ERSA comments on the Mortgage Market Review

Late last month we saw the Financial Services Authority (FSA) announce its final details regarding the Mortgage Market Review (MMR). This includes the new rules it claims will put 'common sense' at the heart of the mortgage market, of which three are particularly relevant to the Equity Release Industry.  

First, lenders are no longer required to impose the state pension age onto borrowers. A lender can now base its assessment on the customer's actual expected retirement age, taking a common sense view, and with state pension age used as a default only if the actual retirement age is not known. With an increasing number of people opting to work beyond the age of retirement, this change ensures they retain the same opportunities as younger borrowers.
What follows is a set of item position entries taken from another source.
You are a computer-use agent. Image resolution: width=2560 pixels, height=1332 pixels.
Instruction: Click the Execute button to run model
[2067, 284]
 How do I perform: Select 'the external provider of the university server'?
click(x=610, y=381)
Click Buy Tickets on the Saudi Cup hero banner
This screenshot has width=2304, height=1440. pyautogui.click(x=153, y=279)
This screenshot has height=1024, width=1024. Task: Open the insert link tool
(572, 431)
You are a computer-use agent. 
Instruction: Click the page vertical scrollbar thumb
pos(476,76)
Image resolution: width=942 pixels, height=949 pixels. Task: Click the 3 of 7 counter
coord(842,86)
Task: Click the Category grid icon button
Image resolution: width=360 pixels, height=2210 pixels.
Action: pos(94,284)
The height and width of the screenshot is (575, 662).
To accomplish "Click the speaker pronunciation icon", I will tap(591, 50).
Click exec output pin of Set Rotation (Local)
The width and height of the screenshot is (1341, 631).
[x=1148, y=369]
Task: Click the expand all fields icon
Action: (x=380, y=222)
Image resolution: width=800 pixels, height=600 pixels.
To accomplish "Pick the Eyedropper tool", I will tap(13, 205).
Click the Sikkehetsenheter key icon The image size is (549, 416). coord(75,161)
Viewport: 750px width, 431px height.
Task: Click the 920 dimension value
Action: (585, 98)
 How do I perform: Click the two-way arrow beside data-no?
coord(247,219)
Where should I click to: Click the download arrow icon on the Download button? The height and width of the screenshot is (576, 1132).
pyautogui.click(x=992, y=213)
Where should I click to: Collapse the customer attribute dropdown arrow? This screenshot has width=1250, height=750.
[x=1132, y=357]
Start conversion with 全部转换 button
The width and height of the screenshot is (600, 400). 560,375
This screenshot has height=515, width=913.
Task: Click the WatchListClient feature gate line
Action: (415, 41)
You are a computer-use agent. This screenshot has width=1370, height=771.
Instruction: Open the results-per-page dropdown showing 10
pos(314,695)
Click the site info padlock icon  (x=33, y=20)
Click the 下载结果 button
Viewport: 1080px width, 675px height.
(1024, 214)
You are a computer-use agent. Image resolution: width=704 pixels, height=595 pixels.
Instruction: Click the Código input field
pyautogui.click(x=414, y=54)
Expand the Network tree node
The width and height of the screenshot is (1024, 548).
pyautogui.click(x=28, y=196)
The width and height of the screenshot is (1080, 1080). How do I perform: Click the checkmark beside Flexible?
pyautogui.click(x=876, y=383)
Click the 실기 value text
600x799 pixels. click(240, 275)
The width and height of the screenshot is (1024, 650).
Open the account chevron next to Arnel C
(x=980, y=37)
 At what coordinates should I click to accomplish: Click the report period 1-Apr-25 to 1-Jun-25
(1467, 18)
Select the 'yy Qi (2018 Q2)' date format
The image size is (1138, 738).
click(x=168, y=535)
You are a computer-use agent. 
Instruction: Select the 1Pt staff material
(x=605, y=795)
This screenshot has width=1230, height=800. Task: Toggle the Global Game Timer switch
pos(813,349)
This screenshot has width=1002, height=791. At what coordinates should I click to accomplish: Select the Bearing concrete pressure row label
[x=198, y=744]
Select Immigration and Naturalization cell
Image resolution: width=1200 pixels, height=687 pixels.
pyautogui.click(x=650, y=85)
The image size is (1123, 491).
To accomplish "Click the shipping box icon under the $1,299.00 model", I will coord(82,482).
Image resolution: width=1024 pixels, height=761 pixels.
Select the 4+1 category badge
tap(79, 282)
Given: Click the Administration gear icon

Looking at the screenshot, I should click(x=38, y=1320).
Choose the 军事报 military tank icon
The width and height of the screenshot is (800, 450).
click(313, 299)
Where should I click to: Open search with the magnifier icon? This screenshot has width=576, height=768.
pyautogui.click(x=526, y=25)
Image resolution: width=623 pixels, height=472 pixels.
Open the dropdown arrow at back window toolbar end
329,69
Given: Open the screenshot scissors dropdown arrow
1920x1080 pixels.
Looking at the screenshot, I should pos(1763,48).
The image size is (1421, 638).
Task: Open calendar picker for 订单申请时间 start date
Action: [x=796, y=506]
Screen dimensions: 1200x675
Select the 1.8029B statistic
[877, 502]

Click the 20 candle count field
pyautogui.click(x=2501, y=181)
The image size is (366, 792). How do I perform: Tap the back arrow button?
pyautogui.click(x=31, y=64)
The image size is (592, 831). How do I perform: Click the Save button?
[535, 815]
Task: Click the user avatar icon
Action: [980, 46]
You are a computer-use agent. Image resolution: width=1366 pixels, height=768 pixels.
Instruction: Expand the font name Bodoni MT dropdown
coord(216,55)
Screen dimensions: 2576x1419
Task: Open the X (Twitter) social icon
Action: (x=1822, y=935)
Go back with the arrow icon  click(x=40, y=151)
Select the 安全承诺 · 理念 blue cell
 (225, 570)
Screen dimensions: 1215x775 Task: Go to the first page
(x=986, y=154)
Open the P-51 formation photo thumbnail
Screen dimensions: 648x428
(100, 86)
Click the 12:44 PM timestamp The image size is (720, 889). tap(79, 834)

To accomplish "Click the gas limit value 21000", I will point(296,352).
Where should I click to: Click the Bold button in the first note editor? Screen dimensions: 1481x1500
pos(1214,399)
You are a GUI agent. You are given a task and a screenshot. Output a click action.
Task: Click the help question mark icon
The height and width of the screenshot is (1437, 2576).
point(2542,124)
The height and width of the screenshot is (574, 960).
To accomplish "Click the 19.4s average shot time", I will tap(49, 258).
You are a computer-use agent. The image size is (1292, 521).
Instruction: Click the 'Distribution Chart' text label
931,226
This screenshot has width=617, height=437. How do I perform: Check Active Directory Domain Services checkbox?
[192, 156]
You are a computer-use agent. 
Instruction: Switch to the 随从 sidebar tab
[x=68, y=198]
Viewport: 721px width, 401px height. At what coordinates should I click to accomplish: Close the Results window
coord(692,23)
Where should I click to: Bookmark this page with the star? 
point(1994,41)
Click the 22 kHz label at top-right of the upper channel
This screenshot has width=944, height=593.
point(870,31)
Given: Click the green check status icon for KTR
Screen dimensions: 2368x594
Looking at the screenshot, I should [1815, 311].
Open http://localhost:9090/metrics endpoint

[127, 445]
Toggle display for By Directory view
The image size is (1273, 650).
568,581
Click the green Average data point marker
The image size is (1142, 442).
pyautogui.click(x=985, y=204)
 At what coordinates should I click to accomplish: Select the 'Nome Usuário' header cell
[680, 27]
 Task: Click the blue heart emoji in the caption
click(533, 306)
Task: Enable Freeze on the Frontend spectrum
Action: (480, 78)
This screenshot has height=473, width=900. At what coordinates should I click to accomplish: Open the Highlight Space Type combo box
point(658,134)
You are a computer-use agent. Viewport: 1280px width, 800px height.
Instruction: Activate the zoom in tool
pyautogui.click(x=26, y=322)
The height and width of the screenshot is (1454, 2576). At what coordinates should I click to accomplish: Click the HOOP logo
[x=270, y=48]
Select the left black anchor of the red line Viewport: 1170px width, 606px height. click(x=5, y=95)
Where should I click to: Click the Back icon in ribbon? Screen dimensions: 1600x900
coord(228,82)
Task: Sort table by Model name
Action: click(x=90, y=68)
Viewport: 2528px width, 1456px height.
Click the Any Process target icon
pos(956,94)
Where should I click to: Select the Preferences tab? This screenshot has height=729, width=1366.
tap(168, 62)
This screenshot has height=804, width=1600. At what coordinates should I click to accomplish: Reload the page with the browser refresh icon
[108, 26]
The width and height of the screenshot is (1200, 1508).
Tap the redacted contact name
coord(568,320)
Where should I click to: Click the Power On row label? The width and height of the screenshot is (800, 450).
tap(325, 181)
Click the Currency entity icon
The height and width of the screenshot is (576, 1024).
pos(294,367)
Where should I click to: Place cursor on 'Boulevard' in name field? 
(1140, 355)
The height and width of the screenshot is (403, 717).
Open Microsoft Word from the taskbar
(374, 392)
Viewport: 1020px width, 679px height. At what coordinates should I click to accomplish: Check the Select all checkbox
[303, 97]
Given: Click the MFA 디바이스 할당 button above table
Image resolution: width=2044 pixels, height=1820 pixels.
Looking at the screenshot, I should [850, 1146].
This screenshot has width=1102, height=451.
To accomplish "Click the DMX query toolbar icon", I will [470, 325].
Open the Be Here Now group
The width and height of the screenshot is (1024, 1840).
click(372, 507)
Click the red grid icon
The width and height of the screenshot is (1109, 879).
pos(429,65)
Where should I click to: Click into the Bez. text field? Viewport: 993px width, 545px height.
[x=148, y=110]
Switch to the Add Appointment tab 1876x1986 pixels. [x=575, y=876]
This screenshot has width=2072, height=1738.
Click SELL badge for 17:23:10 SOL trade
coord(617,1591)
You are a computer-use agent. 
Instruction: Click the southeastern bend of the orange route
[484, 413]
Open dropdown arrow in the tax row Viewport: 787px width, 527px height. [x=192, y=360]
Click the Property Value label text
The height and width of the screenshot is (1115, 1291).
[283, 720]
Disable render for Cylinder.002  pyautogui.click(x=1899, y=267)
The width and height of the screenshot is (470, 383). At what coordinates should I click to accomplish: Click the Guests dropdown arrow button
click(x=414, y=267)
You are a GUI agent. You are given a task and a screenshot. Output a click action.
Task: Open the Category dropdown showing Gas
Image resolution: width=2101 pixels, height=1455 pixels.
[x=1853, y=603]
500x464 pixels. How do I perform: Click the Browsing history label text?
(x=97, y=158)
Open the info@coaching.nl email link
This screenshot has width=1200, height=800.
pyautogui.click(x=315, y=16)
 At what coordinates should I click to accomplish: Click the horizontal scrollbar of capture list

Second under the new rules "there is no reason why older customers cannot obtain a mortgage", and no age limits to prevent lending to older consumers. Similarly, this will aid the eradication of age discrimination against borrowers. Together these rulings may mean we end up with more borrowers carrying more mortgage debt into retirement, which could result in more people looking to equity release once they eventually stop working.

Third, all equity release customers must go through an advised-sale process even if they then choose to go down the execution-only route. Although, the MMR also noted: "Due to the high standards imposed by the trade body we do not expect many equity release sales to be execution-only".

As part of its high standards, the Equity Release Council's Code of Conduct insists all lenders give customers the right to an independent solicitor of their own choice to conduct their legal work. Before choosing an equity release plan it is vital people take independent legal advice from a solicitor who fully understands the market, as they will only sign a certificate to say their client fully understands the risks and benefits of the plan once they are fully satisfied this is the case.

As such ERSA fully supports Andrea Rozario, the Director General of The Equity Release Council, who issued a statement saying that with regard to changes for the equity release market the MMR announcement is excellent news, adding the Council is delighted the FSA has listened to the industry and has enhanced the clear provider guidelines. 

With a rapidly aging population, the equity release market is likely to continue to grow in the future and the MMR will help ensure this process is in the best interests of all those who take out products. Although many of the rules set out by the MMR were already in practice in the industry prior to the announcement, the official seal of approval will hardwire these into the system and help publicise how the system ensures it is the right decision for borrowers. Overall, we believe MMR marks a very definite step in the right direction.